JAL The works I created just after leaving the Lu Xun Academy of Fine Arts were in the style mentioned previously, full of a lot of elements I didn’t really identify with, but which expressed emotion. I wanted to get away from that. In the end I did not want to engage in a realistic theme, or what is called critical realism, or even what was called cynical realism—these are all in fact variants of realism. Later on I realized that I was actually standing on the opposite side of the reality, that I was standing outside of reality looking at realism. This process took a long time. I often think this process is very weak and absurd.

PT From an emotional point of departure then? But is this also an imagined feeling? I see what you mean by saying that what is called realism has little to do with portraying reality.

JAL Actually I always want to be standing on the outside looking in.

PT We see in your pictures images of war and apocalypse, or subject matter that deals with the more tragic side of history, like gas masks and emergency gear. Does this come from a kind of fear of the world, or is it more like a response to history?

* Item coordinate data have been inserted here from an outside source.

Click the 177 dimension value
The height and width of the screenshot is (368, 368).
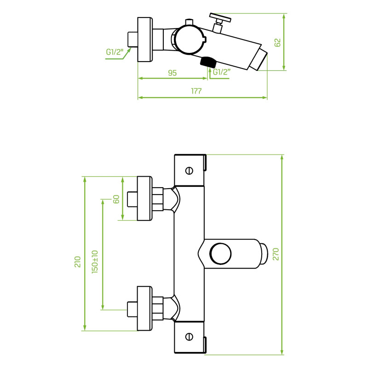(196, 91)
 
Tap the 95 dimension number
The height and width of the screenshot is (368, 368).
(172, 73)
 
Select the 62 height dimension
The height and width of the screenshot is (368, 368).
(277, 42)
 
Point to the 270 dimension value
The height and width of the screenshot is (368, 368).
(276, 254)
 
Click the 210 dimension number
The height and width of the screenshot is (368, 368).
(77, 262)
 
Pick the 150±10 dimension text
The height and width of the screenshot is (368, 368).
(95, 262)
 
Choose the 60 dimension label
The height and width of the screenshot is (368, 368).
(116, 199)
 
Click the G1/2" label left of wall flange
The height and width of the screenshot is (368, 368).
(115, 52)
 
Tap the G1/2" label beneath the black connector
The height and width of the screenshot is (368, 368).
(222, 72)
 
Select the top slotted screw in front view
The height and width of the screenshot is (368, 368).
(189, 171)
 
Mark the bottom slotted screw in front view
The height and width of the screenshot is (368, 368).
(189, 337)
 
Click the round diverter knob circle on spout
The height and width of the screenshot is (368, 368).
(220, 254)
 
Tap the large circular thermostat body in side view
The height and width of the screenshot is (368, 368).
(189, 39)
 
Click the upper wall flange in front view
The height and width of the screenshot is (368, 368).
(144, 198)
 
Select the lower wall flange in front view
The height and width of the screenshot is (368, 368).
(144, 308)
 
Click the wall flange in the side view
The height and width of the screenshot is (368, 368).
(145, 40)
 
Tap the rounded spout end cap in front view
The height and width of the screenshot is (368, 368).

JAL In fact, there are some things that are difficult to speak of in terms of perception, or metaphor. Metaphor is also not the right word. Things rather grow from my mental experiences and feelings. I actually don’t fully agree with a lot of the writing on my work, much of it by friends and colleagues, which looks to place the images in my compositions into the context of historical reality. This simplifies the interpretation of my work. I believe that paintings can possess transcendental behavior, not empirical behavior. In fact, the most valuable aspect of painting is its ability to transcend. I always try to explain this, but I have never explained it clearly. Like Westerners talk about the subconscious, the Oriental study of Buddhism called Alaya-vijnana is about the order of the Buddhist consciousness. At the point of spiritual consciousness. I think the most important thing about painting is its ability to pull the artist and the viewer in. Painting has a way of producing emotion that defies understanding. So to simply approach my work from questions about history and realism seems to me to miss the point, to reduce it to student exercises. But I am still in the process of uncertainty. There is a saying: “I am unclear of what I am, but what I am not, I can clearly answer.”

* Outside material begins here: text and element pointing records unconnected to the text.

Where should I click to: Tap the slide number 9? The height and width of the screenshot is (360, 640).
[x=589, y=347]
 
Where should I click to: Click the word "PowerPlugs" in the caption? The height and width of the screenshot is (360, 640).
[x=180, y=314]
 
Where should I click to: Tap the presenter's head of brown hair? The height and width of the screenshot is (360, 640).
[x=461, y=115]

PT But it’s also hard to deny that there is a certain kind of specific aim behind the creation of any work.

JAL That’s for sure.

PT In late 2014 I saw your work at the Pinchuk Art Centre in Kiev as part of that year’s Future Generation Art Prize exhibition. And this presentation was something new—including not only paintings but also works that bordered on sculpture. These works reminded me of Joseph Cornell’s assemblages, something we might understand as three-dimensional painting, with internal structure. Would you consider this medium as a supplement to what you do on canvas, or as another form of expression altogether? Or what is the relationship between the two?

To Create a Vision: Jia Aili in Conversation with Philip Tinari

Installation view, Jia Aili: Future Generation Art Prize, PinchukArtCentre, Kiev, 2014

JAL I did do this type of work before. I never want to completely understand it; I think of it instead as a process. I hope this type of thing can influence my own painting in the future, but I don’t know what it will ultimately become. But it is open-ended, and I also hope that it will impact painting. Painting is always a difficult thing to talk about. People are constantly speaking of how painting has died, how painting revives itself after it has died, and whether, after it has been revived, it is still the same as when it was dead. Standards are no longer so universal. That is how I understand the predicament of painting in this era. But when it comes to the root of it, the real job for a painter is to create a vision. We must accept a particular vision, in order to create images. Today, people are increasingly accustomed to painting as an image, or consider painting through images, but ignore the transcendence of the aesthetic, as well as the turn toward visual perception of transcendence. The ideal status of painting in our mind is complete awareness which exists before, during, and after producing the visual image.

PT Within it is something exploratory, and we also talked about being more open. Especially now, the idea of the death of painting comes to seem like a local concern of a Western dialectic. Things are more open now, after the end of the Cold War and the onset of globalization. These trends also gave rise to the Leipzig painters of the former East Germany, who like Chinese painters come also from a socialist tradition. Of course they are closer to the West, but they came to prominence at a time of shifts in global taste, new mechanisms of circulation and distribution, and a newly active market. It’s hard to say. Speaking of which, you made one show in 2012 at Platform China’s space in Hong Kong that was quite unlike everything else you have done. Can we talk about that?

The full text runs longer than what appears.